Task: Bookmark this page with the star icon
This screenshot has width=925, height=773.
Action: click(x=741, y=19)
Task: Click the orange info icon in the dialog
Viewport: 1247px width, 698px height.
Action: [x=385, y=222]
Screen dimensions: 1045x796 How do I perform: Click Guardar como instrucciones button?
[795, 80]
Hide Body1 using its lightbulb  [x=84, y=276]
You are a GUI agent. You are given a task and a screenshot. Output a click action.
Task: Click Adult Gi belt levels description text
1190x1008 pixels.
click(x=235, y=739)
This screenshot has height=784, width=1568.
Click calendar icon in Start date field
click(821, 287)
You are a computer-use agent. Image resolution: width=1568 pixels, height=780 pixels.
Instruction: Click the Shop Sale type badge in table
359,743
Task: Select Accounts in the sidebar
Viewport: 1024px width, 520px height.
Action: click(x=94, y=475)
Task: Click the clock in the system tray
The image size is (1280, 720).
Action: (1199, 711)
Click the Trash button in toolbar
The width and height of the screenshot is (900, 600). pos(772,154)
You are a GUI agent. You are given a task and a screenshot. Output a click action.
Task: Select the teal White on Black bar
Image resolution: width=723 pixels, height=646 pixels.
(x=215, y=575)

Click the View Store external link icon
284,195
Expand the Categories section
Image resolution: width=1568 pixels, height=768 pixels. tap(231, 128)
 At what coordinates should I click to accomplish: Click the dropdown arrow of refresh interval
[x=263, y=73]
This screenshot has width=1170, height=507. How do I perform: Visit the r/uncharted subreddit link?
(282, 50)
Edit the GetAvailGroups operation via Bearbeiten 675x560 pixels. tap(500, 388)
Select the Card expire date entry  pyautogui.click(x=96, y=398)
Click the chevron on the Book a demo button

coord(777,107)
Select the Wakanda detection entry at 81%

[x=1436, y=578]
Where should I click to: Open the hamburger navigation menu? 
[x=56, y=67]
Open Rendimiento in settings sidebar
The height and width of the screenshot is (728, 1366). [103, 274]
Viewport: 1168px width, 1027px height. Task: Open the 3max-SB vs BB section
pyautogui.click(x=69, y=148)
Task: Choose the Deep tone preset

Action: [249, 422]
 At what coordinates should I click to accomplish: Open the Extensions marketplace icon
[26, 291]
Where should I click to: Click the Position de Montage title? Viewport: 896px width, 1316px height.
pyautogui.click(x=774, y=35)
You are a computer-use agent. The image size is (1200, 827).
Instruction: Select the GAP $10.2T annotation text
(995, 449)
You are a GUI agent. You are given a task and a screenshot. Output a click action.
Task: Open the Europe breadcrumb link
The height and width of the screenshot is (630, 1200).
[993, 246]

☆ ☆ ☆

→ **Try it**
From the line holding "Viewport: 1168px width, 1027px" down to the final line above, copy each line exactly, and leave out everything before it.

→ **Your response**
Viewport: 1168px width, 1027px height. Task: Open the 3max-SB vs BB section
pyautogui.click(x=69, y=148)
Task: Choose the Deep tone preset

Action: [249, 422]
 At what coordinates should I click to accomplish: Open the Extensions marketplace icon
[26, 291]
Where should I click to: Click the Position de Montage title? Viewport: 896px width, 1316px height.
pyautogui.click(x=774, y=35)
You are a computer-use agent. The image size is (1200, 827).
Instruction: Select the GAP $10.2T annotation text
(995, 449)
You are a GUI agent. You are given a task and a screenshot. Output a click action.
Task: Open the Europe breadcrumb link
The height and width of the screenshot is (630, 1200).
[993, 246]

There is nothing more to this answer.